I wouldn't replace the books for all the tea in China - asides from anything else, when he does find his precious fucking books at home, he will not realise they are the originals and will overlook them as the replacements...iyswim?

Nopey dope...he'd get nowt from me other than a flick of the vees.

I can't put it any better than this...
I think what would finish me is him addressing the card to the child, the cowardly creature!

FunkyBoldRibena · 13/12/2014 17:53

If it was me I'd just buy the books ( unless very expensive) and think no more of it.

Why? Do you let everyone else in your life decide what you spend your money on? Or blackmail you by sending cards to your kids like that?

DraggingDownDownDown · 13/12/2014 17:59

How big and heavy are these books? As previous poster wrote, you would remember carrying them home, in the car, into the house etc. If you put them somewhere either you or your DH WOULD remember.

If you have not put them away anywhere then they would be visibly on show.

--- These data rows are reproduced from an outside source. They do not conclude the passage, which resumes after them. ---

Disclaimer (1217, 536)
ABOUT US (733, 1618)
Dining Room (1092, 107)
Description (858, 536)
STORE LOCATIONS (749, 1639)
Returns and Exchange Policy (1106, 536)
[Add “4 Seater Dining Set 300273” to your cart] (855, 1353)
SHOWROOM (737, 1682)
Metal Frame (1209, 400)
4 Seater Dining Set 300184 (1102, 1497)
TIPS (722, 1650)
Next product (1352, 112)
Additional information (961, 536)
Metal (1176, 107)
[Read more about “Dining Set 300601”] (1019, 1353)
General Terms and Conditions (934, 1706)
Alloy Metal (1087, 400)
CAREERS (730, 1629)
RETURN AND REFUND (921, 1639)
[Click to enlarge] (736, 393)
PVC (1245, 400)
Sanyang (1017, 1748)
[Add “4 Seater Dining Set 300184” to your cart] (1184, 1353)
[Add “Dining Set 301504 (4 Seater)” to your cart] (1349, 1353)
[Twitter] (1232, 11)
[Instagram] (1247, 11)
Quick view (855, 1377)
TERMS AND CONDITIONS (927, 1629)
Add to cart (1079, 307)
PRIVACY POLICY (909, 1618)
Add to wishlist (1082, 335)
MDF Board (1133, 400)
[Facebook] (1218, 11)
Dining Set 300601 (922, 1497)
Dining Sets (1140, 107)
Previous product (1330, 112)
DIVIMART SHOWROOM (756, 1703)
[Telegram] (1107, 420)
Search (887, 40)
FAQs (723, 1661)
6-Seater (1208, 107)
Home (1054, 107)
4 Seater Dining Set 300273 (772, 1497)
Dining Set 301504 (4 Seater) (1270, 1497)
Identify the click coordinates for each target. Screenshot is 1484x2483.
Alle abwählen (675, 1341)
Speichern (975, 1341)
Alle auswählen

Livingtothefull · 13/12/2014 18:01

higgle thanks for expressing your honest opinion. I don't agree that we are the ones escalating this….not sure if we are blowing this out of proportion although it is true that as we have a lot on our plates we are more upset by things that otherwise we could shrug off. I just feel that we have enough crap to deal with without having to deal with any from family members.

I don't think that the message in the card was appropriate at all. It may be that it wasn't intended to upset us but the fact is that it did and we are owed an apology. I don't want to fall out with anyone and am not looking to make any drama out of this.

OP posts:
Livingtothefull · 13/12/2014 18:38

No I have thought about it & I am not over dramatising this. If I wanted to i could get other family members & friends involved, scan over the card so they can see it etc. I am not doing so because I don't want a big fallout….I am venting on here anonymously rather than cause a huge drama. As usual I am the one sparing everyone else's feelings.